**Correlation and linear regression are not the same**

**What is the goal?**

Correlation quantifies the degree to which two variables are related. Correlation does not fit a line through the data points. You simply are computing a correlation coefficient (r) that tells you how much one variable tends to change when the other one does. When r is 0.0, there is no relationship. When r is positive, there is a trend that one variable goes up as the other one goes up. When r is negative, there is a trend that one variable goes up as the other one goes down.

Linear regression finds the best line that predicts Y from X.

**What kind of data?**

Correlation is almost always used when you measure both variables. It rarely is appropriate when one variable is something you experimentally manipulate.

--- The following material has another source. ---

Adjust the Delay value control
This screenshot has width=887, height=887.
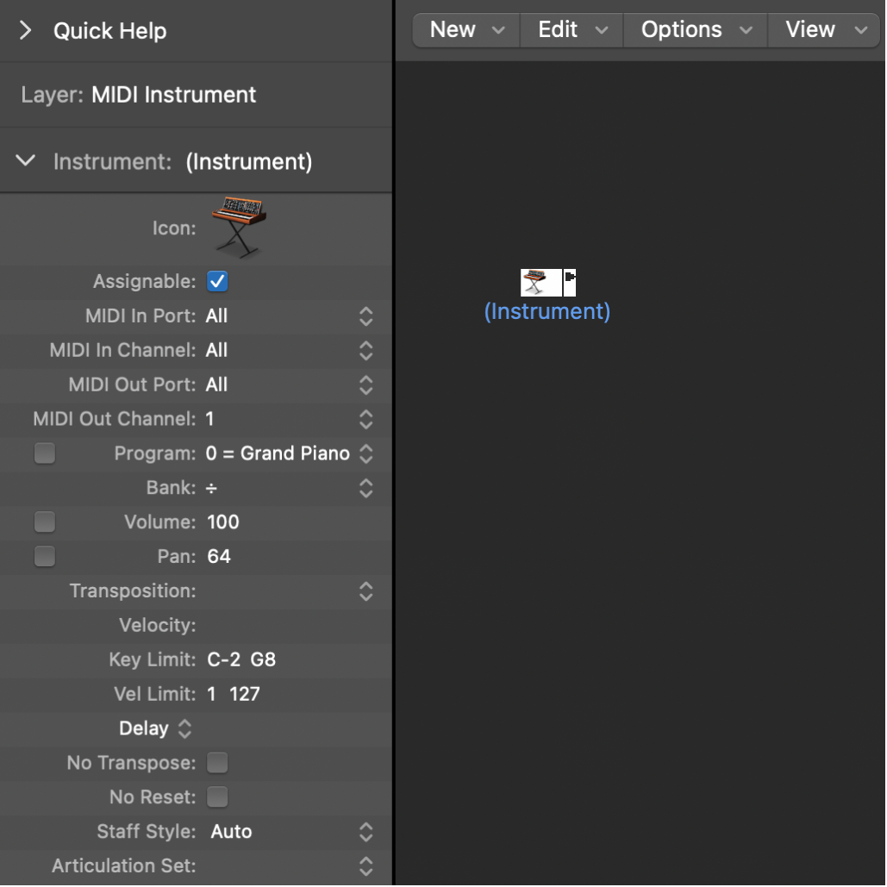[x=184, y=728]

Linear regression is usually used when X is a variable you manipulate (time, concentration, etc.)

**Does it matter which variable is X and which is Y?**

With correlation, you don’t have to think about cause and effect. It doesn’t matter which of the two variables you call “X” and which you call “Y”. You’ll get the same correlation coefficient if you swap the two.

The decision of which variable you call “X” and which you call “Y” matters in regression, as you’ll get a different best-fit line if you swap the two. The line that best predicts Y from X is not the same as the line that predicts X from Y (however both those lines have the same value for R^{2})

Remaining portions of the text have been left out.